Problem requirements: Write out again only the lines starting with the line that contains "Task: Record a voice message with microphone" and going on through the line that contains "Action: point(832,957)", leaving out the pictures. Scale the coordinates given as answers by 0.25 and round them to whole numbers with halves going up, but keep every other number as it is.

Material for this exercise:
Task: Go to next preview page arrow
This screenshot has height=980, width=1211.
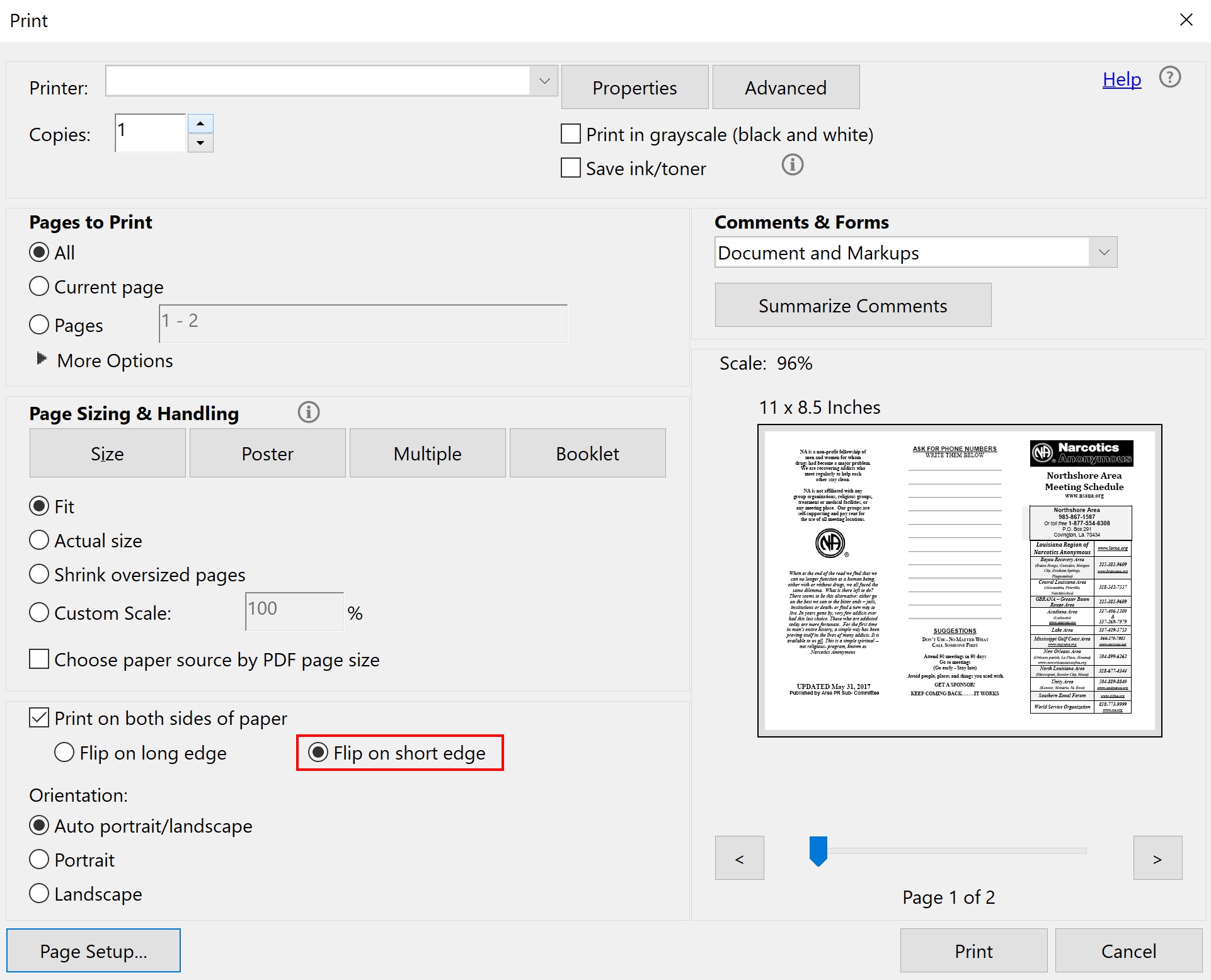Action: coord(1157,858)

...

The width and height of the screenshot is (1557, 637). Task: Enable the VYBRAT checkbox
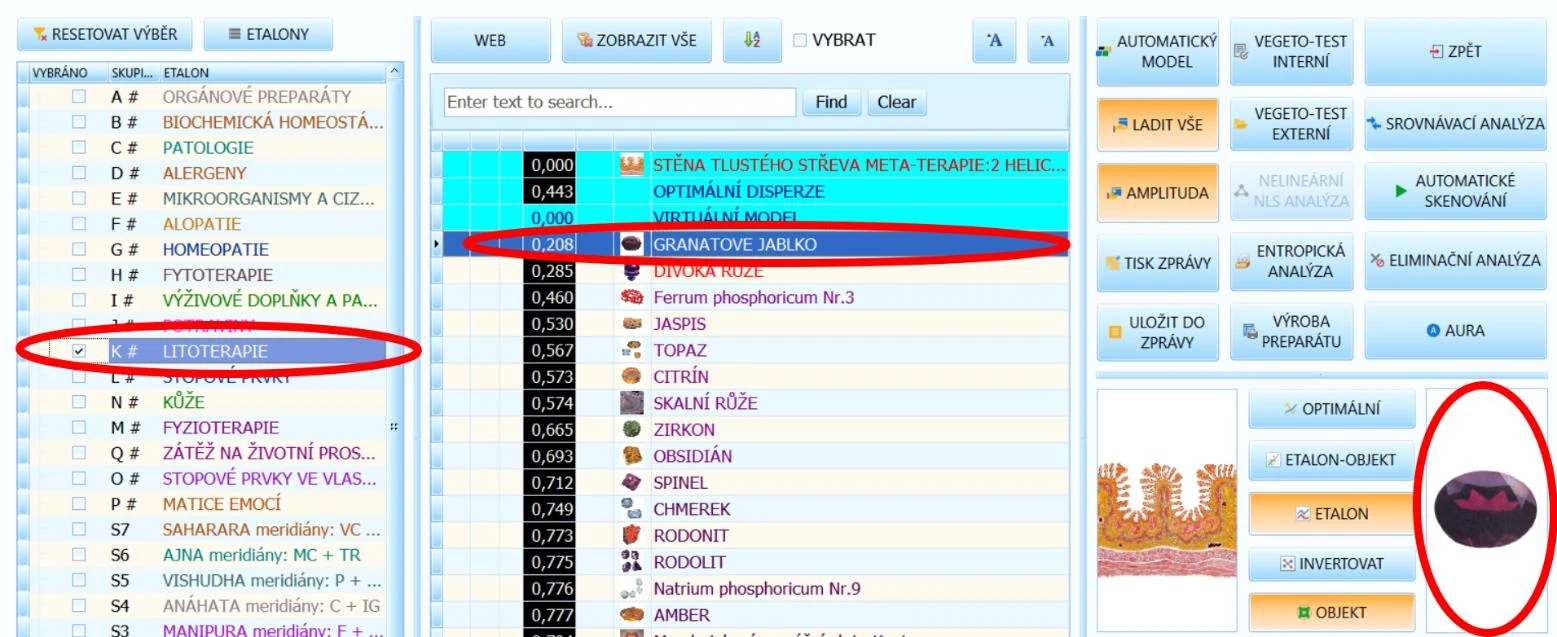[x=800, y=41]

==

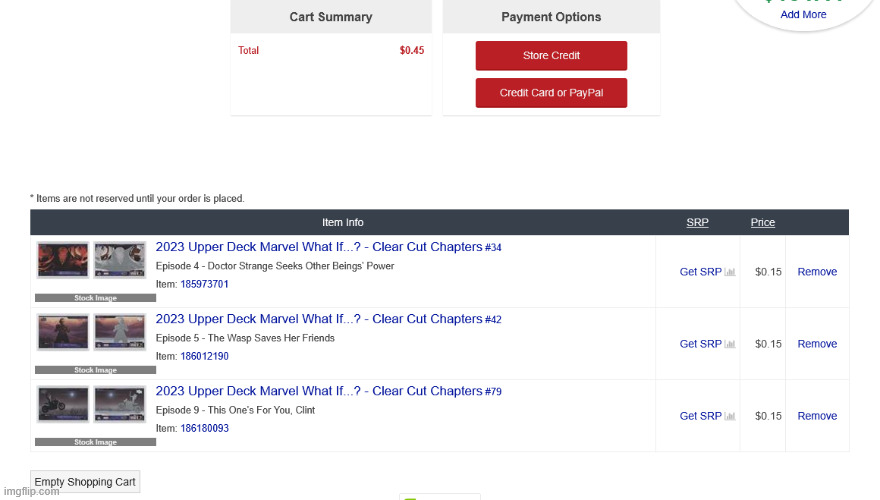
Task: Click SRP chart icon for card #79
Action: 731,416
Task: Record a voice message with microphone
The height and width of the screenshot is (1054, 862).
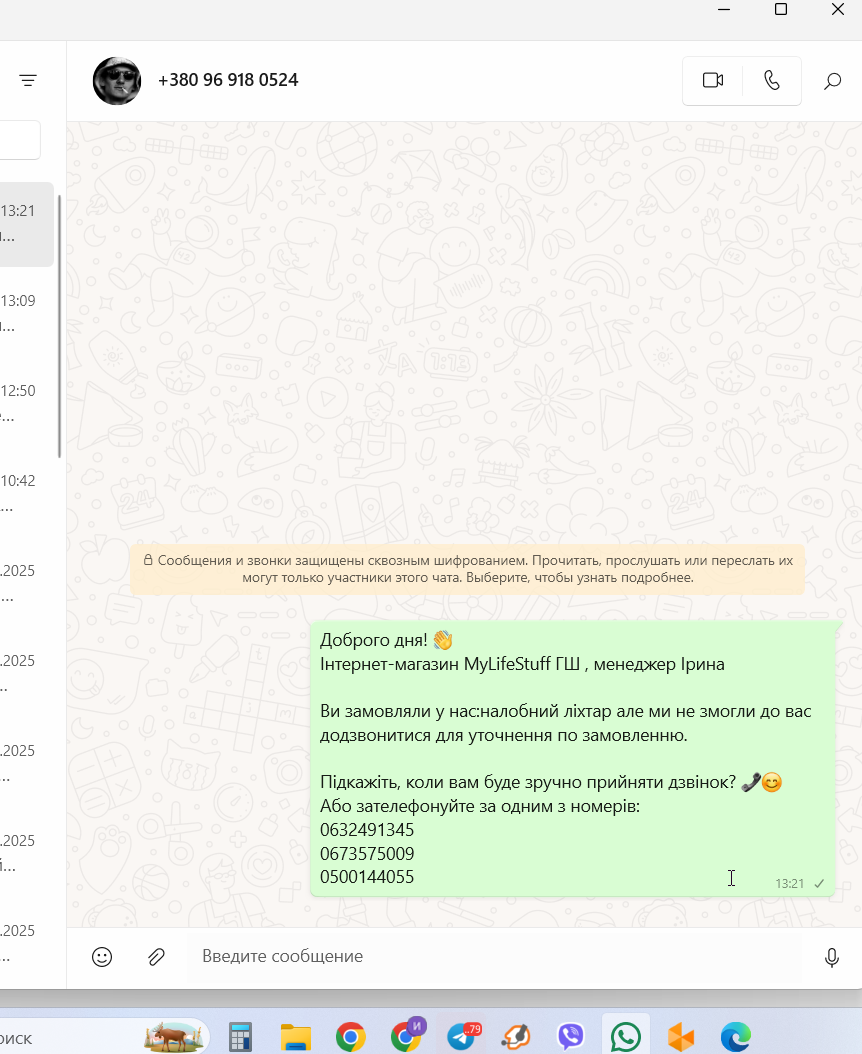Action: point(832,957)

Response:
Task: Record a voice message with microphone
The height and width of the screenshot is (1054, 862).
Action: point(208,239)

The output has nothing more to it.